El universo de las facturas argentinas incluye clásicos que atraviesan generaciones y costumbres. Entre ellas, la cremona, ocupa un lugar destacado por su forma de espiral y su textura hojaldrada. Sin embargo, la versión con queso es una novedad dentro de la panificación y suma un giro contemporáneo a una receta tradicional.
Esta variante, menos habitual en las bandejas de las panaderías, es ideal para quienes buscan sabores nuevos y combinaciones diferentes.
La cremona de queso es una factura salada, de masa hojaldrada y esponjosa, que se arma en forma de espiral y se aplasta antes de hornear. Se cubre generosamente con queso rallado, que al gratinarse forma una capa dorada y crocante en la superficie. El resultado es una pieza de panadería de sabor suave y versátil, perfecta para compartir.
Ingredientes
500 grs. de harina 0000
250 ml. de leche tibia
100 grs. de manteca derretida
1 huevo
25 grs. de levadura fresca
1 cdita. de sal
1 cdita. de azúcar
200 grs. de queso rallado (pategrás, reggianito, mozzarella)
2 cdas. de aceite para pincelar
Disolver la levadura con el azúcar en la leche tibia. Dejar espumar 5 minutos.

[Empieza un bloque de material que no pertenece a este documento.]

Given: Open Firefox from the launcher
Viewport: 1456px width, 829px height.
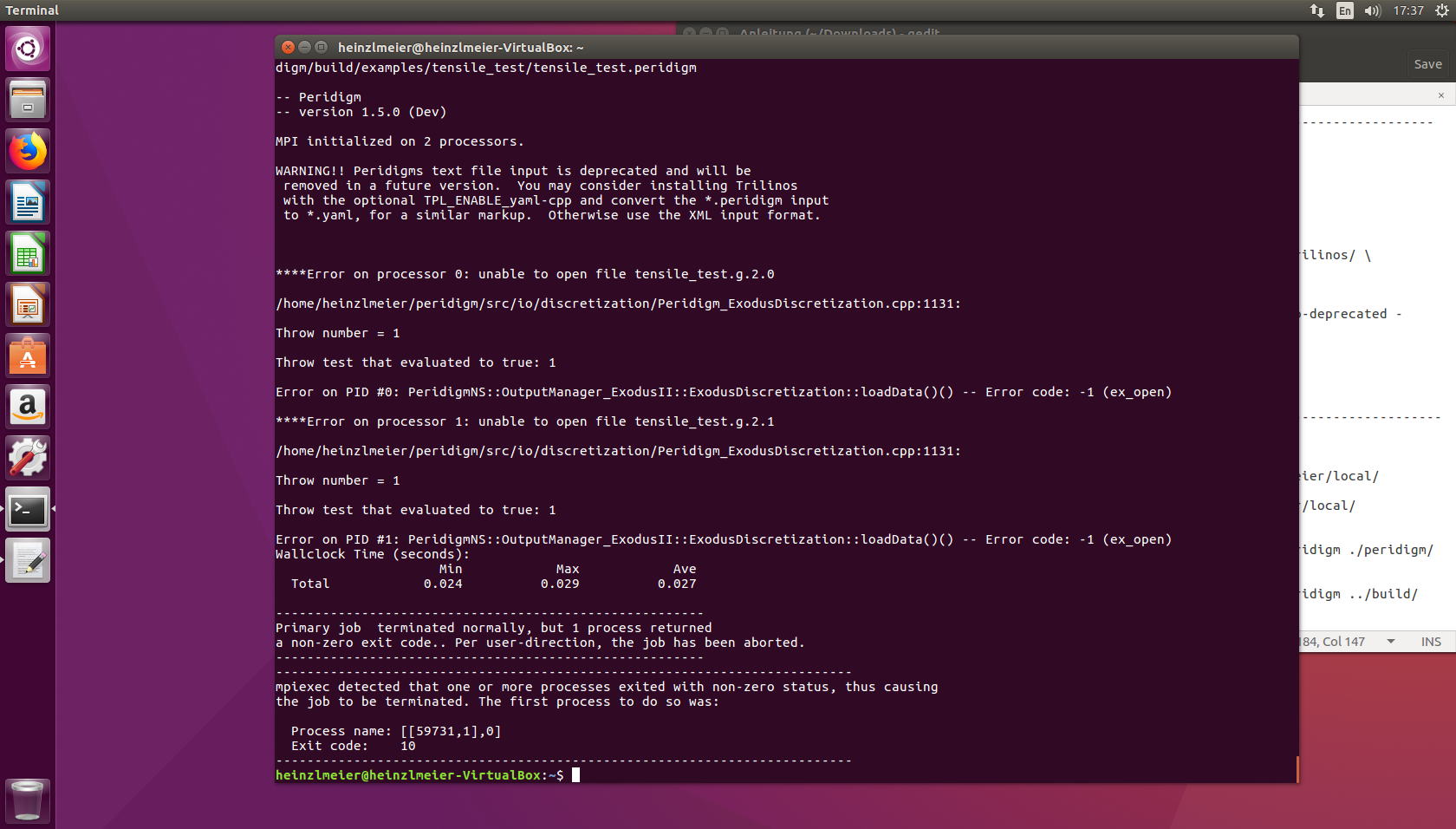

En un bowl, mezclar la harina y la sal. Hacer un hueco en el centro y agregar la levadura activada, el huevo y la manteca derretida.
Unir todo y amasar hasta conseguir un bollo liso. Dejar descansar tapado 10 minutos.
Estirar la masa en un rectángulo de 1 cm. de espesor. Pincelar con aceite y cubrir con la mitad del queso.
Enrollar la masa como un pionono. Formar un caracol y aplastar suavemente.
Colocar la cremona sobre una placa aceitada, pincelar con un poco más de aceite y esparcir el resto del queso por encima.
Dejar levar 10 minutos en lugar cálido.
Llevar a horno precalentado a 200 grados durante 25 minutos, hasta que esté bien dorada y el queso haga burbujas.
Retirar y dejar enfriar sobre una rejilla antes de servir.